Seeming like a good idea has always been Litecoin’s weakness. But you can look directly at the flappening’s website data to see why. There are twice as many active Litecoin addresses (82,849 as of Wednesday) than Bitcoin Cash addresses (42,942) yet Bitcoin Cash handles about 54,000 transactions per day versus just under 29,000 for Litecoin.
Fess up before you mess up
If LitePay spent another month building a solid plan, perhaps we could have had more faith in their new product. Instead, its CEO went on Reddit and that freaked out the Litecoin Foundation, a nonprofit made up to support the Litecoin system. “Even a fool is thought wise if he keeps silent,” so says Proverbs 17:28. “And discerning if he holds his tongue.”
It all went down like this, according to the foundation:
“[The] foundation had approached Kenneth regarding his less than transparent nature with the company and to express our, and the community’s, concerns regarding his recent Reddit AMA. It was at this time that Kenneth asked the foundation for more funds to continue operations. The foundation refused any further funding as he was unable to provide a satisfactory picture of where the money had been spent and refused to go into exact details about the company and show objective evidence to back up his statements.”
If anything, it’s good to know that Litecoin is focussed on growth and willing to pull the plug when necessary.
Perfection is the enemy of good enough
Chasing headlong after the holy grail—an ATM card with zero fees—still bumps right into existing banking problems. Even a perfect Litecoin system today is tacking on $0.17 to every transaction. Ripple, meanwhile, is still at less than a cent. But that doesn’t make them any closer to getting you a gallon of gas at the pump.

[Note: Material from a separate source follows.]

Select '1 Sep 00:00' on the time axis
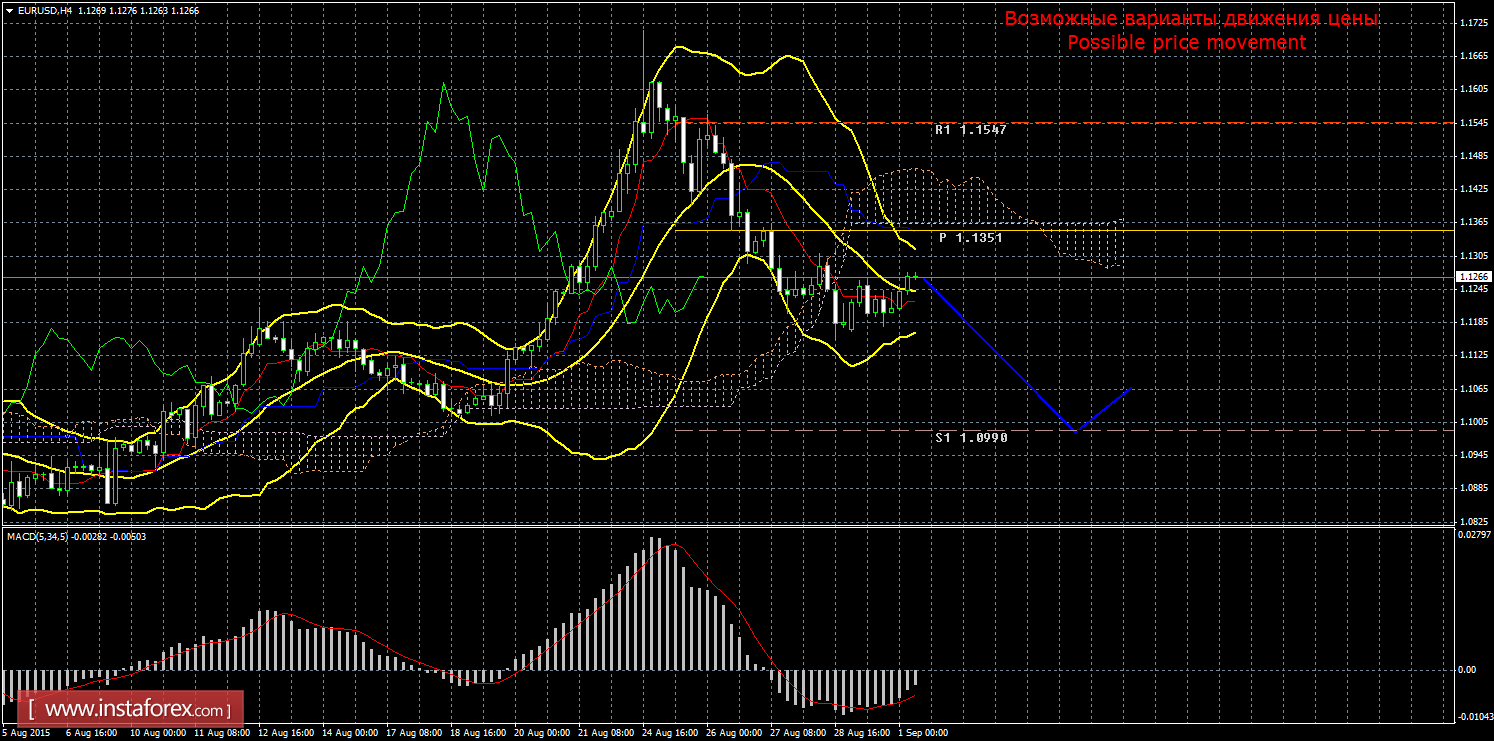The width and height of the screenshot is (1494, 741). [x=922, y=733]
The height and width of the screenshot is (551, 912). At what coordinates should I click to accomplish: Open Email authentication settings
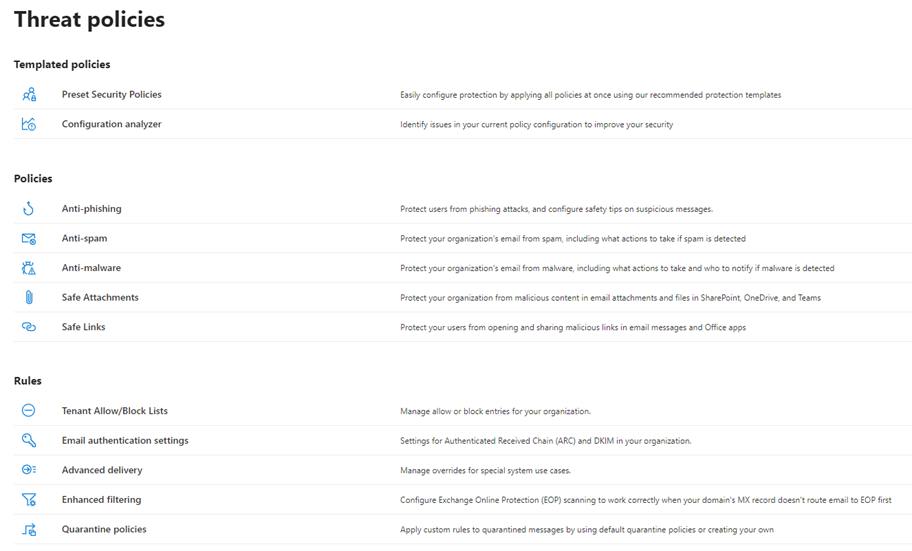(x=125, y=440)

In tech we fettishize “disruption” over improvement. Cabs suck, but Uber is easy and just slightly cheaper so we like it (even if “slightly cheaper” means hell for the company). Most humans hate traffic and car accidents are still the leading cause of death among young people, but who would be impressed if self-driving cars got you home 5 minutes earlier and only killed 75% as many people? Crypto has huge applications for businesses, billpay, and in general any online transaction that doesn’t need to be settled in the next 5 to 10 minutes (hello, Amazon!).
There is still huge promise in the second-layer Lightning Network (key investor: Charlie Lee). But for this week we’re going to have to live with doing our in-person shopping the old fashioned way (paying a credit card fee and never carrying cash).